Big deal, was the response I got. The guy's an entomologist. Blaberus is everywhere. So welcome to the Tropics.


Rain

"It was the rainy season now, and all the island streams were flowing, with pools big enough to sit in. The island looked more than ever like a rain forest--shiny green and lush, with sweet-smelling flowers and the sound of trickling water. I saw fruits I'd never seen before--Coccoloba densifrons, with its small yellow berries, and Tontelea richardii, smooth, brown and coconut-sized. The petals of newly flowering trees carpeted the trails.

"Water and warmth made the tropics tropical, and the onset of the rainy season cued so many of BCI's plants to flower and fruit, setting off rhythms that reverberated through all trophic levels. Of course the onset of the dry season sent signals as well, but the rain was the reason all of us--creatures who studied and creatures who got studied--were here. It was the element that literally and metaphorically set the whole thing off.

"Now, rainclouds shuttered out the sun for most of the day. At times, so little light reached the forest floor that it was difficult to make out the words on a map. The island was gloomy sometimes. Depressing. That's when I started to notice the myriad odors of rotting wood and mold.
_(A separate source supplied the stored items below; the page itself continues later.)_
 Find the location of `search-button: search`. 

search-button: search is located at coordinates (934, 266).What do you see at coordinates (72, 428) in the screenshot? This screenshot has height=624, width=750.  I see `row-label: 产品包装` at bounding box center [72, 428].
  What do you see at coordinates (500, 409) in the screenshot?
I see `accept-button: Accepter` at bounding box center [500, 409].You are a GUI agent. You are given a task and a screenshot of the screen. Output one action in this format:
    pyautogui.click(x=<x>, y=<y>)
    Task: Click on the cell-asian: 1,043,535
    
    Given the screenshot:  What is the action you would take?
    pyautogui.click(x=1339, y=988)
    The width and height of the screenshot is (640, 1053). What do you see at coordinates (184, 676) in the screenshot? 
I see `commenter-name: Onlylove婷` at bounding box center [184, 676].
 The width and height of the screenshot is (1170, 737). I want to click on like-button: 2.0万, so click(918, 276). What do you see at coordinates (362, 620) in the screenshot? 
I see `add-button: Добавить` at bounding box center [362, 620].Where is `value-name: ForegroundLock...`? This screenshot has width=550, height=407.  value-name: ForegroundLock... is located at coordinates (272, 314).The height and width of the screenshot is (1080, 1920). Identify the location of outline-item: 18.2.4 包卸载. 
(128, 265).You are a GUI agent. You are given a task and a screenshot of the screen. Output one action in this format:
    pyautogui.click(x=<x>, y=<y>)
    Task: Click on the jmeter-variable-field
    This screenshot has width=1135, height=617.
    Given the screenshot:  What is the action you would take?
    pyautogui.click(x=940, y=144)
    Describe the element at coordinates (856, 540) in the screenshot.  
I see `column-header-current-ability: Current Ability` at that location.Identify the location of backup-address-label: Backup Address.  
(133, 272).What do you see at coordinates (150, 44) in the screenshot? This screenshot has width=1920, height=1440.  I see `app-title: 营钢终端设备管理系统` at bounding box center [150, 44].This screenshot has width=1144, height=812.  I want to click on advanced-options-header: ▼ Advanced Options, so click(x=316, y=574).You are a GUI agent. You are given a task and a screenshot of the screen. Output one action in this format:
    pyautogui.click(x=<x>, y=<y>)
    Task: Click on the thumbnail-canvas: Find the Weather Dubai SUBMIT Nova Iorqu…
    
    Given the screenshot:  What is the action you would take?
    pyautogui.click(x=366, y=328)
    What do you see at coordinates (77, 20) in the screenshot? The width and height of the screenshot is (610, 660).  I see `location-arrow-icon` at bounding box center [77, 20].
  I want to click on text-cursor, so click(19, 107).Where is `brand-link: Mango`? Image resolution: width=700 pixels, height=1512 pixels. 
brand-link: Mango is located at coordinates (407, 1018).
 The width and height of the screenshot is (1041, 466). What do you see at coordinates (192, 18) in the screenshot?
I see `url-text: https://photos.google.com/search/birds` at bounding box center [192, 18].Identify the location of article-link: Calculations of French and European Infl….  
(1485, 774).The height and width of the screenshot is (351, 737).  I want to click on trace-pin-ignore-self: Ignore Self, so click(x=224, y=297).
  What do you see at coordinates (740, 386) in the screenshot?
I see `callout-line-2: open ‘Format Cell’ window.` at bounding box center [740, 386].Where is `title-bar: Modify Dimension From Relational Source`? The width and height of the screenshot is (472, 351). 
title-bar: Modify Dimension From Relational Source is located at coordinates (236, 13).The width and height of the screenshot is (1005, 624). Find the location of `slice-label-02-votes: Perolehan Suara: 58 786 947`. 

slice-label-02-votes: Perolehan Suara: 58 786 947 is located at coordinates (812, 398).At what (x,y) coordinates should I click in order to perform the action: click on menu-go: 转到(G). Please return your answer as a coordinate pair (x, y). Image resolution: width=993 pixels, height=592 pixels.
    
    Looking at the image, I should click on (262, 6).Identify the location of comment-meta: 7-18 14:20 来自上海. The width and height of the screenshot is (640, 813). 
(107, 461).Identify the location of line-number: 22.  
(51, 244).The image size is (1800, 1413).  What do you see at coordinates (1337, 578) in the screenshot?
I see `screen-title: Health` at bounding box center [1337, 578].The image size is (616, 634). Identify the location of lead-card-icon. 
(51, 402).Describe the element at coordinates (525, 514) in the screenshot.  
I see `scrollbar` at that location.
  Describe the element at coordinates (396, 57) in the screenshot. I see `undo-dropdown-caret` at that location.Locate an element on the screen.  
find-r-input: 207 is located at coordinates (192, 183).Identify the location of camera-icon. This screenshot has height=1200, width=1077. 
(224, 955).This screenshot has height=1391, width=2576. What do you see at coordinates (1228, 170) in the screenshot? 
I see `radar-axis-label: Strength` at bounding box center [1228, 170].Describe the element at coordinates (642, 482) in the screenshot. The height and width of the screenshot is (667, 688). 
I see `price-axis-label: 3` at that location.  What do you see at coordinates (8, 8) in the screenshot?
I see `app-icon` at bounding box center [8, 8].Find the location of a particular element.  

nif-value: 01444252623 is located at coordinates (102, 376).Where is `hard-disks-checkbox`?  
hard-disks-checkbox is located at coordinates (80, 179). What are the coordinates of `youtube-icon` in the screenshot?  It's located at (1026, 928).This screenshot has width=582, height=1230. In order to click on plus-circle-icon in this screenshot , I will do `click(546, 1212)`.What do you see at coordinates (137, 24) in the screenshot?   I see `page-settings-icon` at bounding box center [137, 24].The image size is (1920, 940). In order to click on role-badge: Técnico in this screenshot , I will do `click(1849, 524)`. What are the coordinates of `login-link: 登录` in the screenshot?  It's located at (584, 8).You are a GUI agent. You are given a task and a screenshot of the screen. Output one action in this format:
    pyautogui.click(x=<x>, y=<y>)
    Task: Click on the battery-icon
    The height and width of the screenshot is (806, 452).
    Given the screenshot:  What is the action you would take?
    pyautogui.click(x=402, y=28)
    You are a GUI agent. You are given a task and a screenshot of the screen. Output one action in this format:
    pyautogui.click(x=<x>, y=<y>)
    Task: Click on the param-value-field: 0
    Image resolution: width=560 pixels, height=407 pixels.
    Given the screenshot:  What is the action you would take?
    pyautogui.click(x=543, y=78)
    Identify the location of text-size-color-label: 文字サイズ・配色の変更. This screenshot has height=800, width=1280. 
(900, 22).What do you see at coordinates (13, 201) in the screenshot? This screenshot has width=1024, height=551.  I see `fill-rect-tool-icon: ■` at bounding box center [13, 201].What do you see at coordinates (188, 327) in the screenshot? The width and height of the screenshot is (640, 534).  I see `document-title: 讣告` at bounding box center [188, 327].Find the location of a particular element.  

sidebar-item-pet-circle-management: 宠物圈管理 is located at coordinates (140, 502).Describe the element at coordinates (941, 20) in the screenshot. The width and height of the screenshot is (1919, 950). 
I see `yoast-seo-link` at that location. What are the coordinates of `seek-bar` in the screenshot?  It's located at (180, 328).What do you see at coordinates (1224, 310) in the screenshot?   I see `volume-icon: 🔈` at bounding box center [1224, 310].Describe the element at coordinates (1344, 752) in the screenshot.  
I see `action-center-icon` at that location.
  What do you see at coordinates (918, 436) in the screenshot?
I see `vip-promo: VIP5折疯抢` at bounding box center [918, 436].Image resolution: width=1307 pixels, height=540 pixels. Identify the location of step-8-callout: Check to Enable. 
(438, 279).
Strange fungi sprouted on the trunks of trees and on spongy logs. There were whitish growths that looked like bean sprouts, blobs of orange with the consistency of jelly.

"Indoors, all this moisture took another kind of toll. Bedsheets felt perpetually damp. My pillow began to smell rank, reminding me of the hundred sweaty heads that had lain here before mine. Chrissy told me to store the pillow in the dry closet by day. This helped some, but sending the pillow through the washer and dryer soon became routine.

"Muddy, wet clothing festooned every dorm's balcony. Ceiling fans ran day and night, to keep the moisture level down. No one discussed the environmental implications of this profligacy. The clank and rattle of backpacks bouncing around the dryers joined the nocturnal chorus of frogs around the laundry room. Some residents who spent their day in damp clothing developed fungal infections, which gave them a strange odor. After a few hours in the field, Chrissy smelled, not unpleasantly, like bran cereal. She treated the condition by washing her body in Head & Shoulders. I was spared this fungus, but others invaded my room. Gray-green mold coated my wallet. The dollar bills were loathsome to touch. My rubber boots were moldy, and my leather sandals too. Rubber Tevas took on an especially noxious odor this time of year. Tampax not stored in Ziplocs exploded, on their own, like milkweed pods in autumn."